Im zweiten, umfangreicheren Teil geht es um Konzepte zur Umsetzung qualitätsfördernder Maßnahmen. Hier wird es dann wirklich praktisch und der aufmerksame Leser erhält eine Fülle von Anregungen. Dabei wird der inhaltliche Aspekt des Deutschunterrichtes, also die Kanon-Frage, kurz gehalten: Der Autor macht kein Geheimnis daraus, dass ihm die umfangreichen, detaillierten Lehrpläne verdächtig sind (136) und er schlanke staatliche Vorgaben im Sinne verbindlicher Standards - „auch als explizite Setzungen“ (139) für sinnvoller hält.
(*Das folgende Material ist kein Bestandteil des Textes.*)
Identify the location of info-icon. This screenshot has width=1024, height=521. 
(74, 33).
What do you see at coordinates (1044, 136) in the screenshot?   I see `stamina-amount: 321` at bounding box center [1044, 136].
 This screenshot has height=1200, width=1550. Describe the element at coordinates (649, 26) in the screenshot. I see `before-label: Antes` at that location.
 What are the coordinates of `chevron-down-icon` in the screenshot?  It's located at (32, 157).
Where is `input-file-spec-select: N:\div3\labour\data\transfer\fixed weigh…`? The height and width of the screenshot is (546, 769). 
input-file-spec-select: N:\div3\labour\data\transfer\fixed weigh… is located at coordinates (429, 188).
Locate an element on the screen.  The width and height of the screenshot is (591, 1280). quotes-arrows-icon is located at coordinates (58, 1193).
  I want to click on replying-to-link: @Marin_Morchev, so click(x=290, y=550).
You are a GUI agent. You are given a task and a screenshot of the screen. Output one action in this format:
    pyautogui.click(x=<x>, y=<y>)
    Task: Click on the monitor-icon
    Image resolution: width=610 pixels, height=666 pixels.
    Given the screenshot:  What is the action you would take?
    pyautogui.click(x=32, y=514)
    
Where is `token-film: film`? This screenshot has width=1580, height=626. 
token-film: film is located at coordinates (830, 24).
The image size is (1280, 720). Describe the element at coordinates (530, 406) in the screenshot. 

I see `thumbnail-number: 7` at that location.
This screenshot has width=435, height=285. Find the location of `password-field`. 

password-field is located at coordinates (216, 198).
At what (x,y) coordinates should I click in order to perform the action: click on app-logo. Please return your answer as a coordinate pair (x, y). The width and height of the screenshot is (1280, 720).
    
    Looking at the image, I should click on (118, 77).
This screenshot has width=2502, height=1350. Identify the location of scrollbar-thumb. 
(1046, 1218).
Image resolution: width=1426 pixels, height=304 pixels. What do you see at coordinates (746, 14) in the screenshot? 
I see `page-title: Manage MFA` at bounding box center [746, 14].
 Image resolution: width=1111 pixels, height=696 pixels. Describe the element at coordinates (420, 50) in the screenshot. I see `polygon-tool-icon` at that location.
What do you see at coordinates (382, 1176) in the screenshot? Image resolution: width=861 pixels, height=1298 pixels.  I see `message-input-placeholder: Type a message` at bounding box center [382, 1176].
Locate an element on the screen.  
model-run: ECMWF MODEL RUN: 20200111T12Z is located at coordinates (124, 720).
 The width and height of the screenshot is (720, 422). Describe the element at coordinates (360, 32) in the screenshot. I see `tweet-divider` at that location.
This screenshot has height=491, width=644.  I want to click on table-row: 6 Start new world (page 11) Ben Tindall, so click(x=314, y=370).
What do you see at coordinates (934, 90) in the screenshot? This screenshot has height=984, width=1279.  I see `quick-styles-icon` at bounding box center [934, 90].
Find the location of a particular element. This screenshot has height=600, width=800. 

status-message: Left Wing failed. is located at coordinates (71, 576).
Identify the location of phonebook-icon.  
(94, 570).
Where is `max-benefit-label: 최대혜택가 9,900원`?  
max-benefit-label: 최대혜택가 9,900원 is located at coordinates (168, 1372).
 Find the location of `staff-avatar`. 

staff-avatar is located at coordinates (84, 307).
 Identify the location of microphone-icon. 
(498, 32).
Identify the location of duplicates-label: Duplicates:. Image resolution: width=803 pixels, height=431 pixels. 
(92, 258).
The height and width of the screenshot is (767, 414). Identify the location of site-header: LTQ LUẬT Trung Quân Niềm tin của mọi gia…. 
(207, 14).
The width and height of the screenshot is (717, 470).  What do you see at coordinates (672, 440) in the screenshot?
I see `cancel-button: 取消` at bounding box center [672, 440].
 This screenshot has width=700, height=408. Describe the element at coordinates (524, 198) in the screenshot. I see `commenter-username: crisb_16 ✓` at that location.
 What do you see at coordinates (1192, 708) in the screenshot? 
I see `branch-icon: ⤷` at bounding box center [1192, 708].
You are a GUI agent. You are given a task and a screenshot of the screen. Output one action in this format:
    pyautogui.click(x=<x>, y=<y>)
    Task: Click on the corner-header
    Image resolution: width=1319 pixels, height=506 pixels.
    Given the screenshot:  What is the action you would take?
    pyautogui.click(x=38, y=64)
Eikenbusch geht es gemäß seines Qualitätsverständnisses von „empowerment“ viel mehr darum, dass die am Unterricht Beteiligten in die Lage versetzt werden, ihre Lernprozesse und Lernfortschritte zu reflektieren und zu steuern.

Das gilt zunächst für die Lehrkraft selbst. Darum beginnt der Praxisteil mit Vorschlägen zur Selbstbeobachtung. Es wird angeregt, sich mit dem eigenen Unterricht und der eigenen Person zu befassen. Hierfür dienen (Selbst-)Beobachtungs-übungen, Checklisten, Beispiele für schriftliche Befragungen, strukturierte Gespräche, Interviews, Dokumentanalysen sowie expressive und kreative Verfahren. Sie sollen auch helfen, eine neue „Aufgabenkultur“ (204) für den Unterricht zu entwickeln. Zudem werden Perspektiven für gemeinsame Qualitätsarbeit in Fachkonferenzen bzw. in der Klasse aufgezeigt.

Und wie sieht es auf Schülerseite aus? Hier sind meines Erachtens zwei Begriffe hilfreich: „Metakognition" und „kumulatives Lernen" (175):

  • Die Schüler sollen Wissen über ihr eigenes Denken und Lernen erwerben,
  • sie sollen Gelegenheit erhalten, ihren Kompetenzzuwachs zu erkennen,
  • sie sollen schließlich einschätzen lernen, welche Lernstrategien ihnen gemäß sind.

Hierzu bietet das Buch anregende Fragebögen zur Selbsteinschätzung.

Der Autor schließt mit einem Plädoyer für die Einführung von Portfolios im Deutschunterricht.

Es lohnt sich, das Buch - oder zumindest den zweiten Teil - bis zum Ende zu lesen, es hat viele nützliche und sogar einige lustige Seiten.